• [Goal]: Output as a numbered list every line of the listing from the one containing "Task: Navigate to Blogs" down to the one containing "pos(895,339)", skipping blank lines. Leave out the pictures.

(Pointing data for screenshots)
________________________
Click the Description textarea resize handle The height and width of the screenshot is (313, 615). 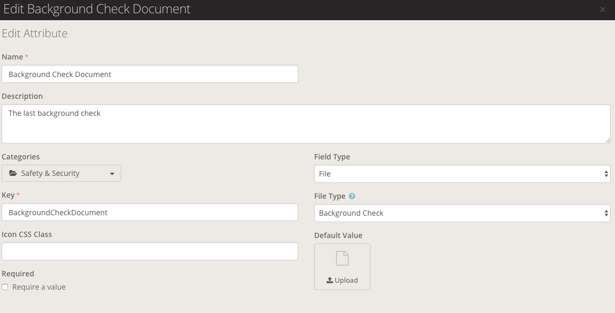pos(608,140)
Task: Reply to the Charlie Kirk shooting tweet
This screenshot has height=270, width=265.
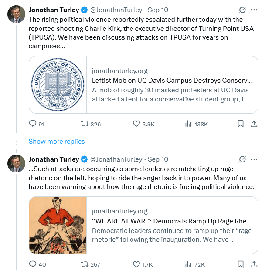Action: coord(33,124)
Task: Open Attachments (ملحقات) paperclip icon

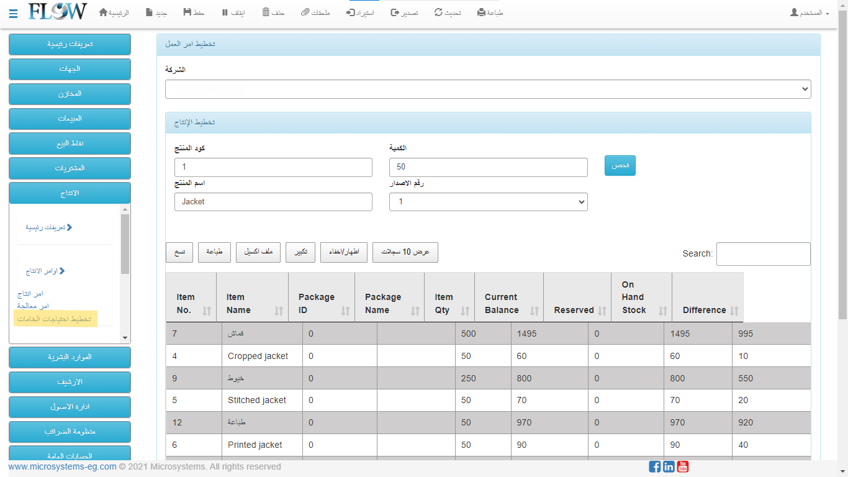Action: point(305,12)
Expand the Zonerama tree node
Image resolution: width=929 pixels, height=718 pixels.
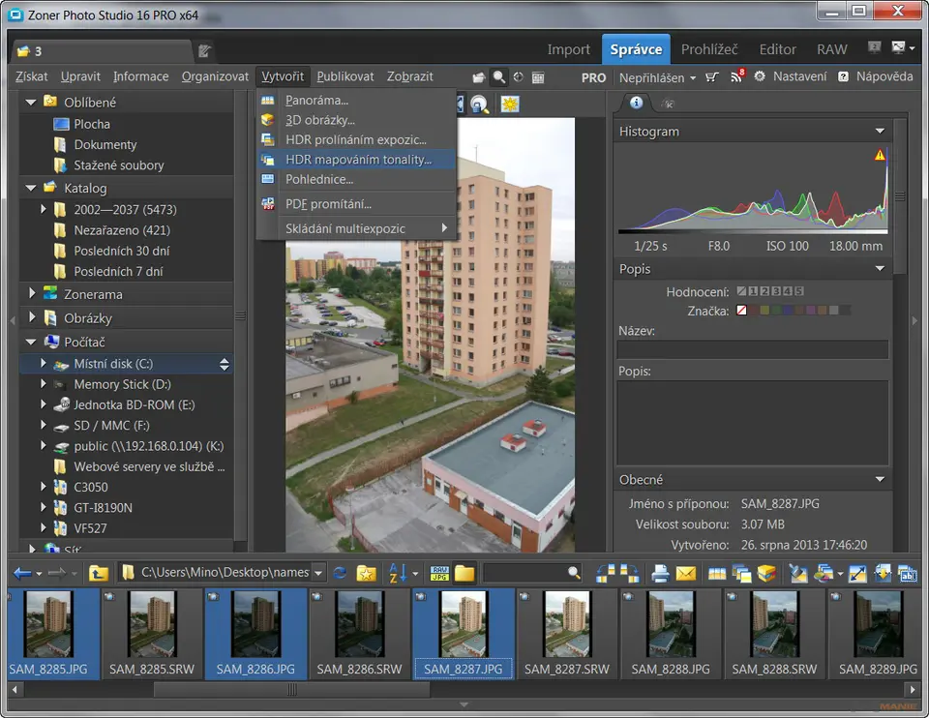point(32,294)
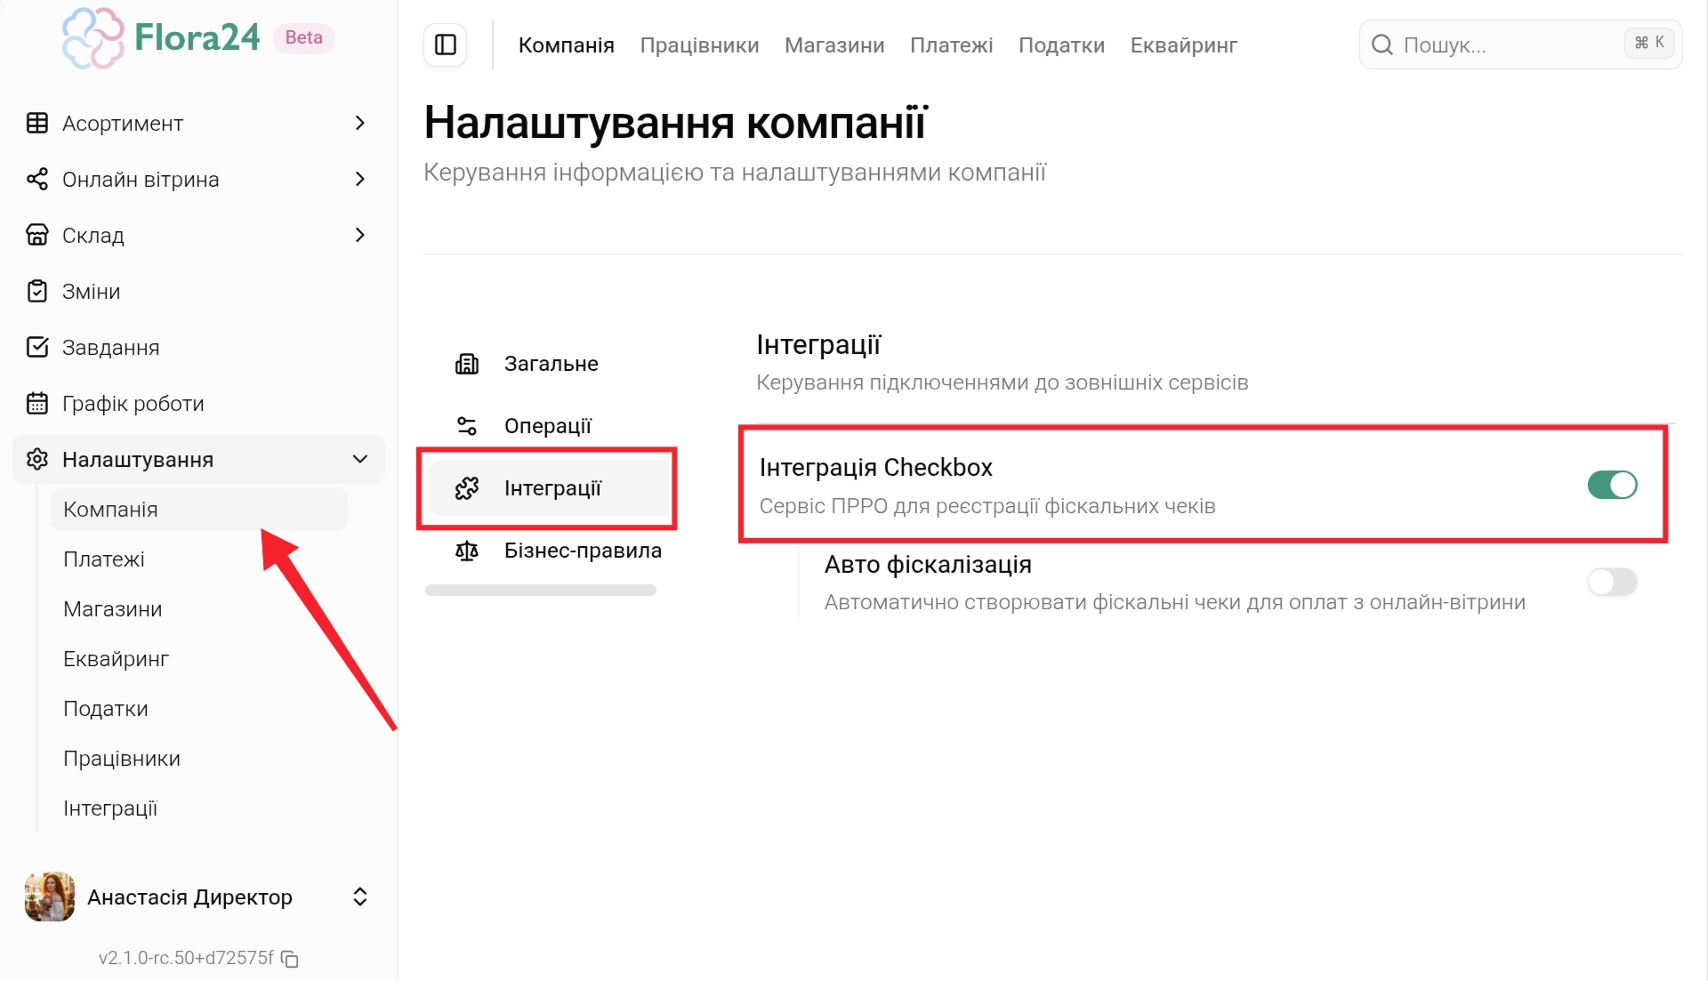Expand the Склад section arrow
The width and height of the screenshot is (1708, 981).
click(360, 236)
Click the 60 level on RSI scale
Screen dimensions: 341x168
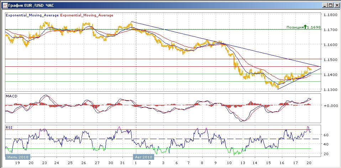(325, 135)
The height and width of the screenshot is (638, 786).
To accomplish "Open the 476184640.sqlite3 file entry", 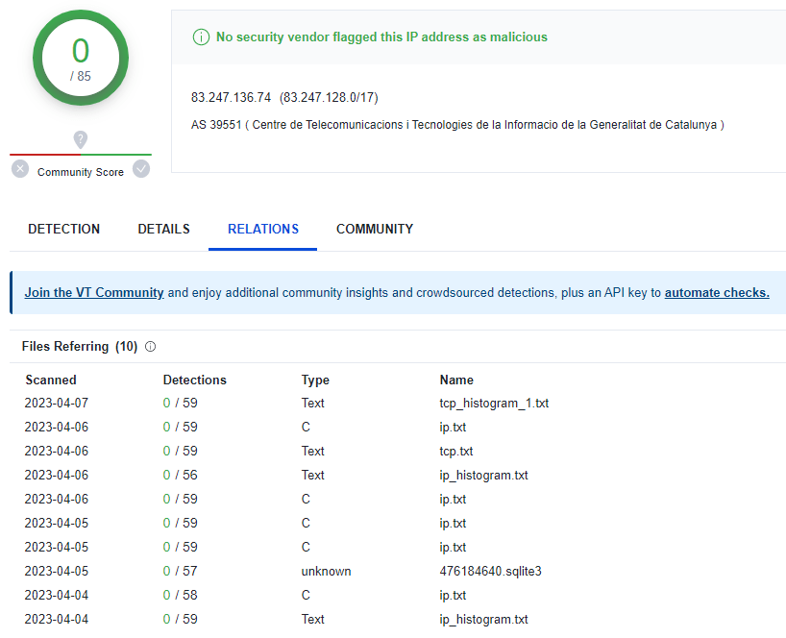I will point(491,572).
________________________
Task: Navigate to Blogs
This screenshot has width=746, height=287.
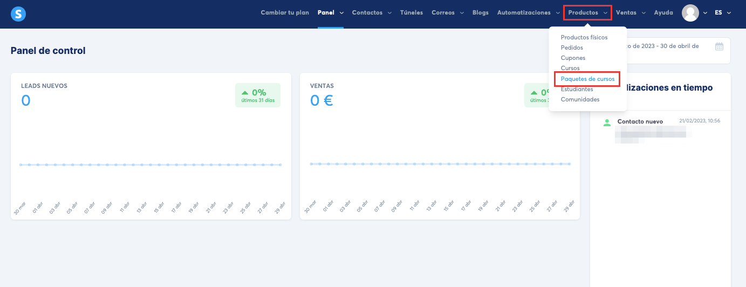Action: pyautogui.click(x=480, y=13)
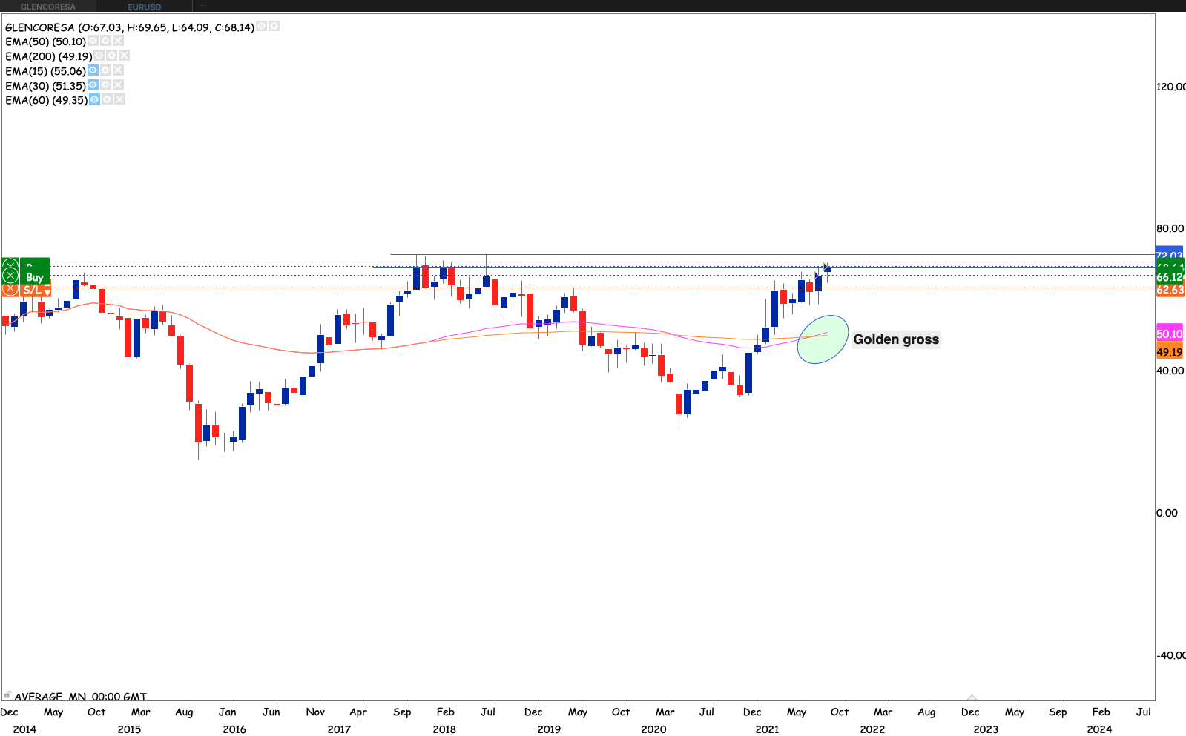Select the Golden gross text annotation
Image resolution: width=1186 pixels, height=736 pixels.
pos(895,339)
________________________
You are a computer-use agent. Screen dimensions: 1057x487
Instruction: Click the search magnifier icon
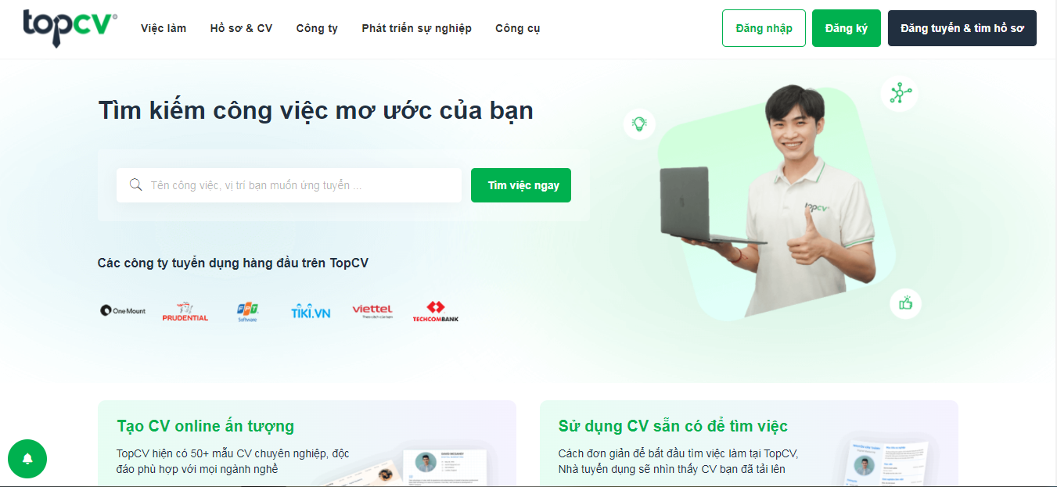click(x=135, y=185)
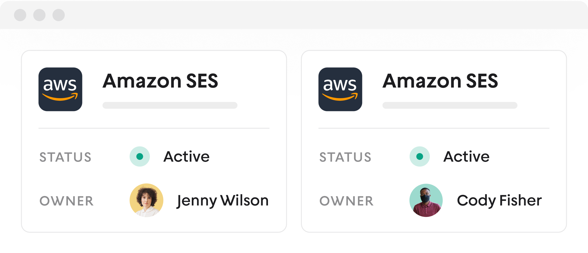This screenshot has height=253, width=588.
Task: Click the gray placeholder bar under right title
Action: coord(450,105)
________________________
• [Task answer]:
1. Task: Navigate to Blogs
2. This screenshot has width=746, height=287.
3. Action: pyautogui.click(x=480, y=13)
4. Select the Golden gross text annotation
5. Image resolution: width=1186 pixels, height=736 pixels.
6. pos(895,339)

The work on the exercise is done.